Tabs currently shares a bunk bed with a lovely lady from Bangladesh who's studying to be a doctor. It's very multicultural and exactly the kind of diversity Tabs always said she wanted. She just hadn't expected it to be quite so... intimate.

The Benefits Bill That Broke Mathematics

The Department for Work and Pensions has had to invent new numbers to calculate the benefits bill. They've moved beyond billions into what economists are calling "silly money" territory. The pound sterling has been replaced with a new currency called "hopes and dreams," which has roughly the same exchange value.
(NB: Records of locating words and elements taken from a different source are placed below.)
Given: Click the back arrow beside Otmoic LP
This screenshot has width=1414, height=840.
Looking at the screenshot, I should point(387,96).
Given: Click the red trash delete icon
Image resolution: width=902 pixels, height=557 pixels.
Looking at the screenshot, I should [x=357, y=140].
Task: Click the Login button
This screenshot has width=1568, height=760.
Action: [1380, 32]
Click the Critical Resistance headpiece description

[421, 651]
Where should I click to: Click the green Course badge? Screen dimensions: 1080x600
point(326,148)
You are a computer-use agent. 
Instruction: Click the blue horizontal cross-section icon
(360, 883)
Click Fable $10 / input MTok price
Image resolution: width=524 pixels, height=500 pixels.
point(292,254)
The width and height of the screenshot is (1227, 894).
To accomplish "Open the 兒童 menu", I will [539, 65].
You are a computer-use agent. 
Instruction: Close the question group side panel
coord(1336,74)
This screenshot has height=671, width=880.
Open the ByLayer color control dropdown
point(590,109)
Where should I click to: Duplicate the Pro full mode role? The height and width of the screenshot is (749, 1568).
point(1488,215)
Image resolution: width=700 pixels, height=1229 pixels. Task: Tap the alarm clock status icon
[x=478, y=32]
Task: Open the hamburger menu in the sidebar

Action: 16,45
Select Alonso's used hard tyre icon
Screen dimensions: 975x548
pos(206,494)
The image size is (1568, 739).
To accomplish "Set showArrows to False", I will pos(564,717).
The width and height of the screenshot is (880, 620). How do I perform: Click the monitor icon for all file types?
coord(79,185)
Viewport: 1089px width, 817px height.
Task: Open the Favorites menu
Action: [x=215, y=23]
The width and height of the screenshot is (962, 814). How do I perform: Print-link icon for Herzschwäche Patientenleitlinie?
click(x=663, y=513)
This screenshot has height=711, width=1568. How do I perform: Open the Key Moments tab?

Tabs's Universal Credit application is currently number 47 million in the queue. The processing time is estimated at "eventually, maybe, if we're all very lucky."

The Uncomfortable Truth

The most uncomfortable part of this whole situation isn't the queues, the overcrowding, or even the fact that Tabs now has to book her Netflix viewing slots three weeks in advance. It's the dawning realisation that good intentions and economic reality are two very different things.

Tabs genuinely wanted to save the planet. She genuinely cared about people less fortunate than herself. She just hadn't quite grasped that caring about everyone everywhere all at once might not be sustainable in a country with finite resources.

As she sits in that endless A&E queue, clutching her throbbing wrist and watching her fellow queue-members livestream their free healthcare experience to relatives back home, Tabs finally understands what her economics teacher meant about unintended consequences.

The polar bears are probably fine. It's just everything else that's completely buggered.